For the entries below, the expected answer is the line with "Task: Select a", the line with "Open the Favorites", and every line between them, exactly as written, and nothing more.

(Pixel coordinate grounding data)
· · · · · · ·
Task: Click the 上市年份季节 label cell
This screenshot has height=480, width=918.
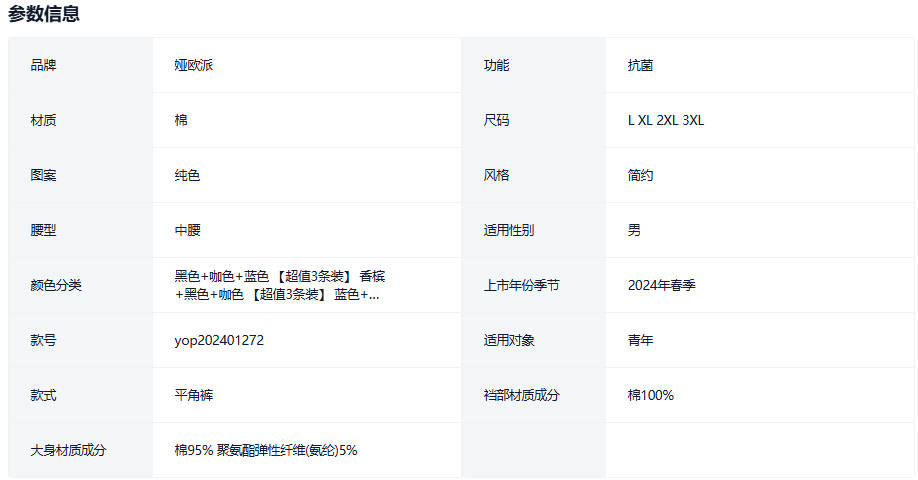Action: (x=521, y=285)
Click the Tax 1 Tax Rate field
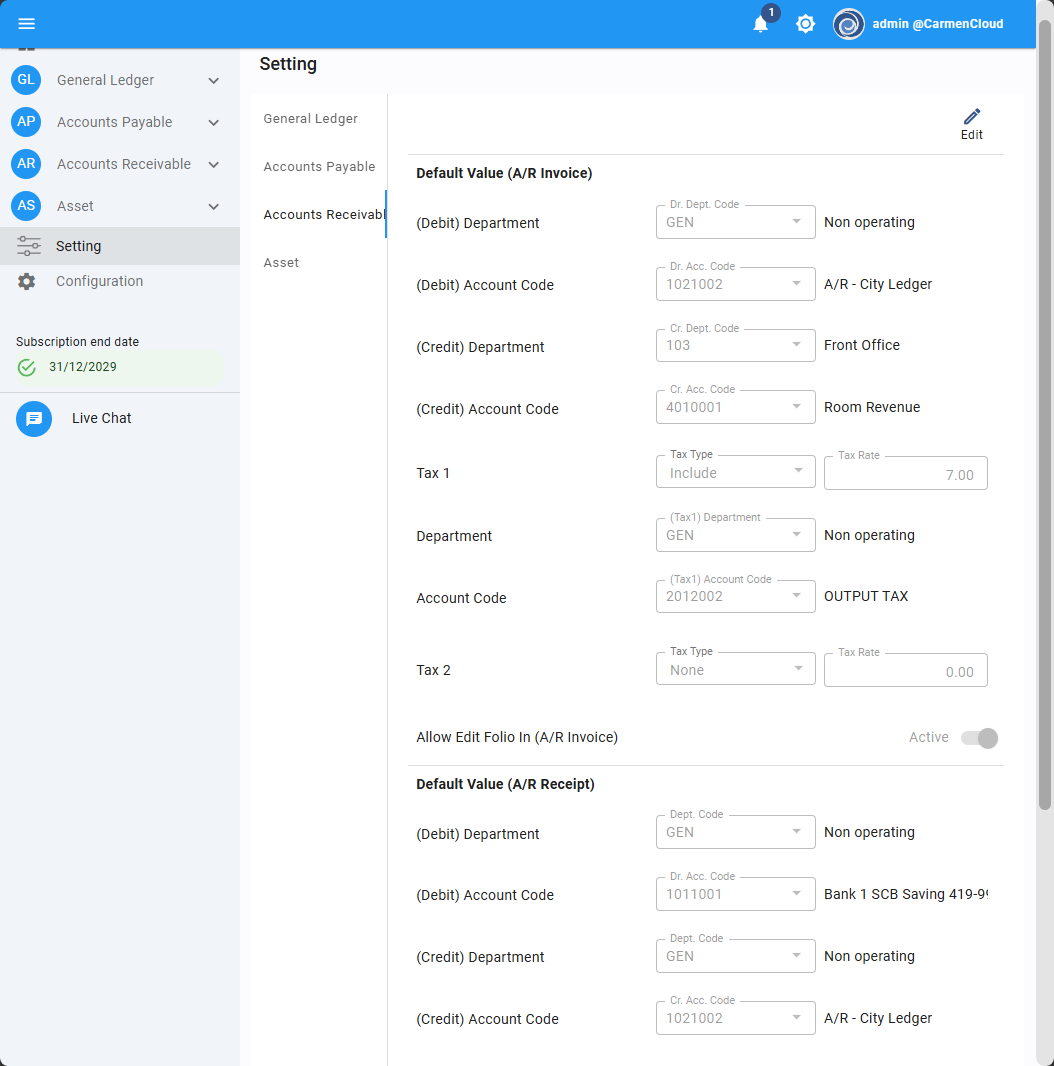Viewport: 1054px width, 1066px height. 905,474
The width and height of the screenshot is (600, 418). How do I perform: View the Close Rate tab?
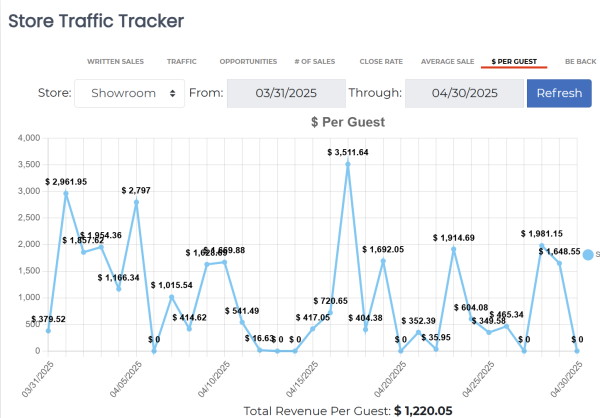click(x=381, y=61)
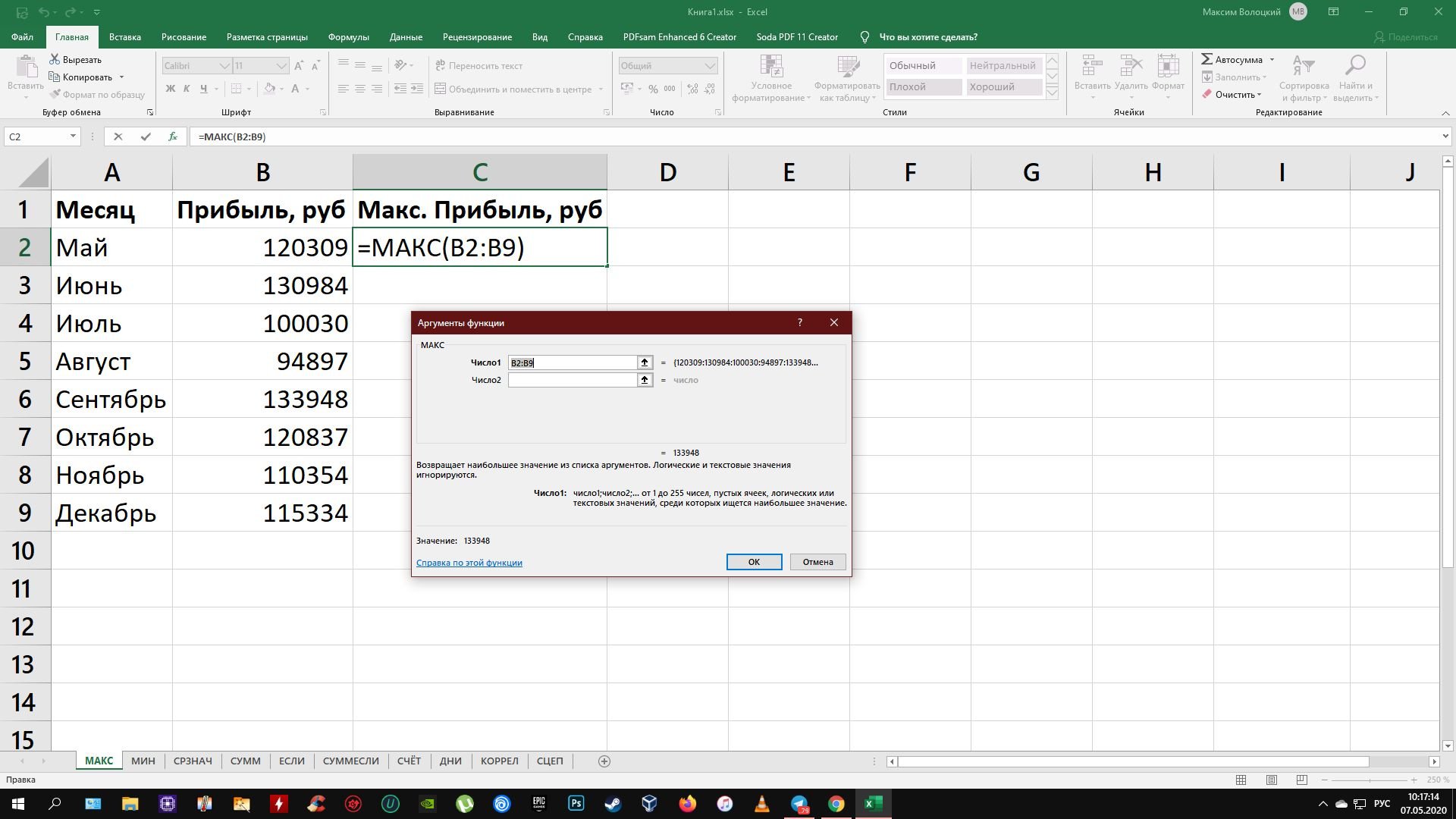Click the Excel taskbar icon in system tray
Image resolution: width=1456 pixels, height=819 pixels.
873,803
· · · · · · ·
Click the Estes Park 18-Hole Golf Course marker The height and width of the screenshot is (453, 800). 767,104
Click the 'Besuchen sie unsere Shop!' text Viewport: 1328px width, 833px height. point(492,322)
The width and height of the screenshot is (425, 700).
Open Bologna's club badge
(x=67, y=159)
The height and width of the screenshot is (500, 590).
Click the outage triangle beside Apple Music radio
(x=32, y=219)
· · · · · · ·
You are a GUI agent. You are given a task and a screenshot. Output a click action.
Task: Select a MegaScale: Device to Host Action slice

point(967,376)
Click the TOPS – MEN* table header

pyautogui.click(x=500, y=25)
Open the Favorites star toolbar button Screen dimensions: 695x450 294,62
· · · · · · ·
### [Exercise response]
Task: Select a MegaScale: Device to Host Action slice

point(967,376)
Click the TOPS – MEN* table header

pyautogui.click(x=500, y=25)
Open the Favorites star toolbar button Screen dimensions: 695x450 294,62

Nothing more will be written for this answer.